TVM provides a compiler that takes a high-level specification of a deep learning program from existing frameworks and generates low-level optimized code for a diverse set of hardware back-ends. It includes three key modules: (1) a tensor expression language to build operators and provide program transformation primitives, (2) an automated program optimization framework guided by a machine learning-based cost model, and (3) a graph rewriter that takes full benefit of high-level and operator-level optimizations. TVM can take model descriptions from existing deep learning frameworks and perform joint high-level and low-level optimizations to generate hardware-specific optimized code for back-ends such as CPUs, GPUs, and FPGA-based accelerators.
TVM's contributions include identifying major optimization challenges in providing performance portability, proposing and implementing a machine learning-based optimization system, and building an end-to-end compilation and optimization stack that allows deployment of deep learning workloads specified in high-level frameworks to diverse hardware back-ends. TVM is open sourced and is in production use inside several major companies.
TVM evaluates performance across server-class GPUs, embedded GPUs, embedded CPUs, and FPGA-based accelerators using real-world workloads. Experimental results show that TVM offers portable performance across back-ends and achieves speedups ranging from 1.2× to 3.8× over existing frameworks backed by hand-optimized libraries.

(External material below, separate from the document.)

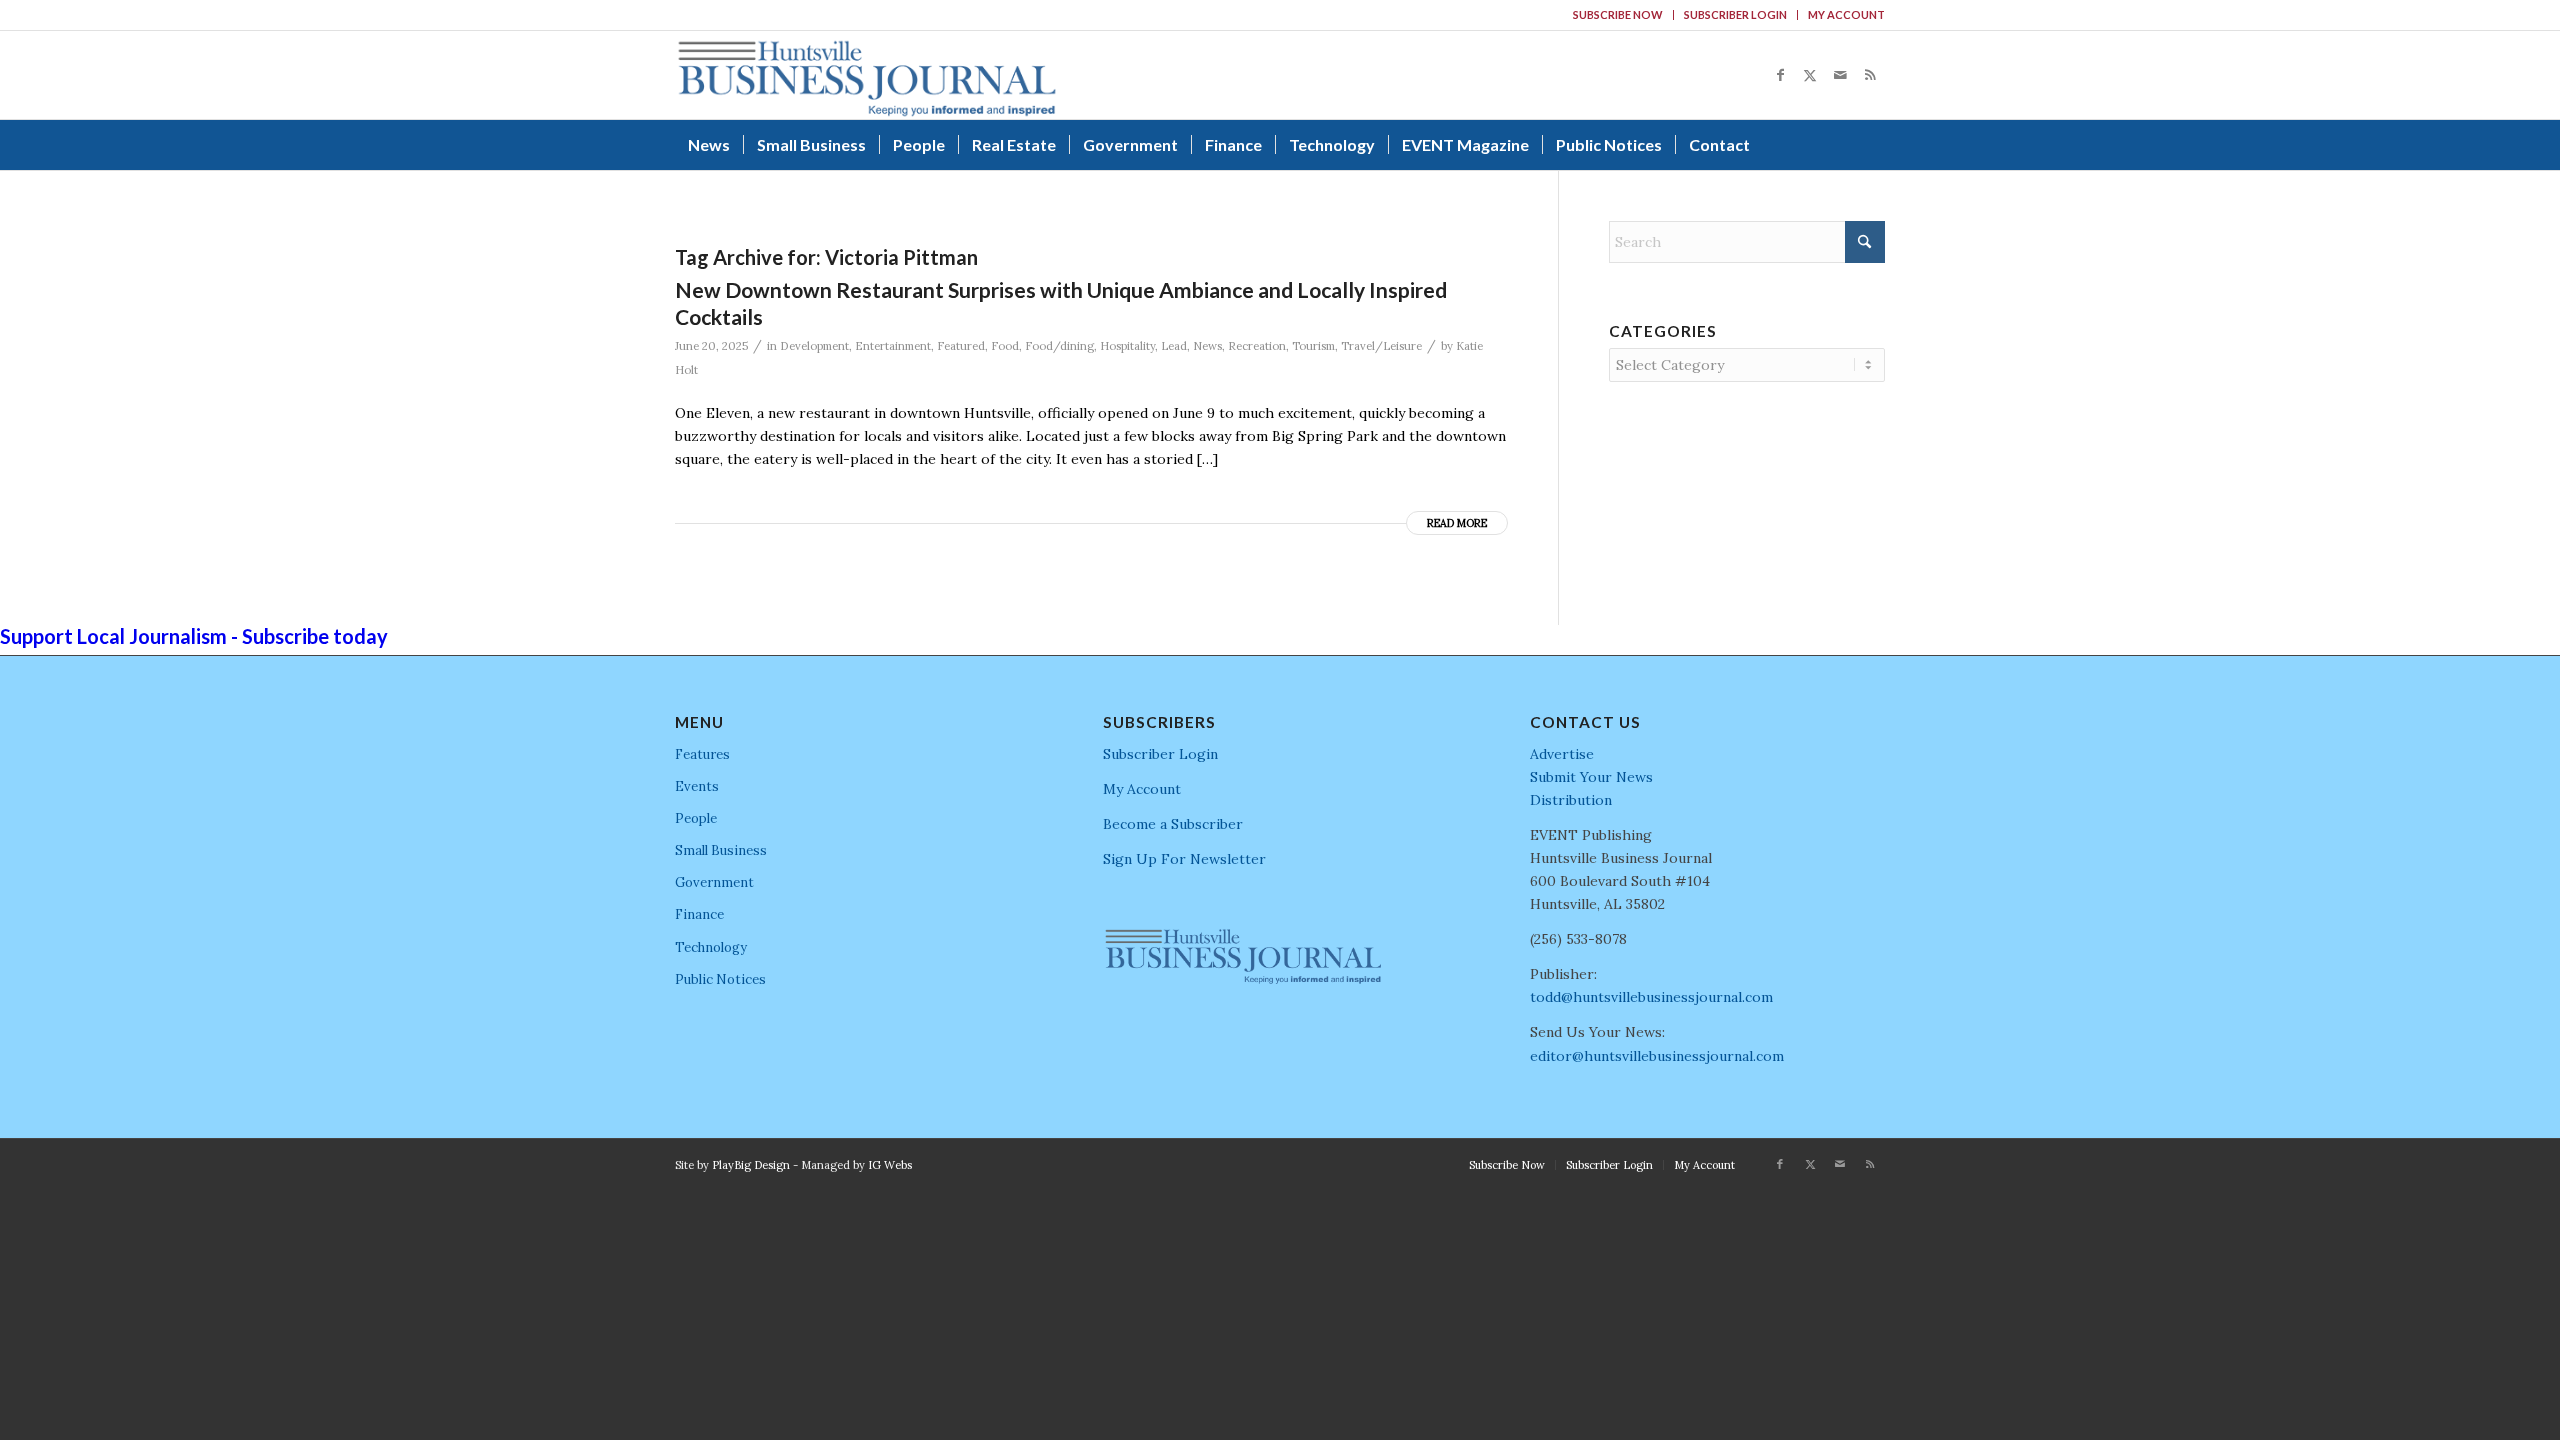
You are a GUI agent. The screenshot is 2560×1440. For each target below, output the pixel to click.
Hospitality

TVM's architecture includes a tensor expression language, a schedule space, and a graph rewriter. It supports various hardware back-ends and provides a user API for deploying deep learning models. TVM's automated optimization includes a machine learning-based cost model and a schedule explorer that proposes new configurations. TVM's evaluation shows that it can optimize deep learning workloads across multiple platforms and outperforms existing frameworks on various back-ends. It also supports new, emerging workloads in deep learning, such as depthwise convolution and low precision operations. TVM's ability to support new specialized accelerators is demonstrated through its evaluation on a generic inference accelerator design.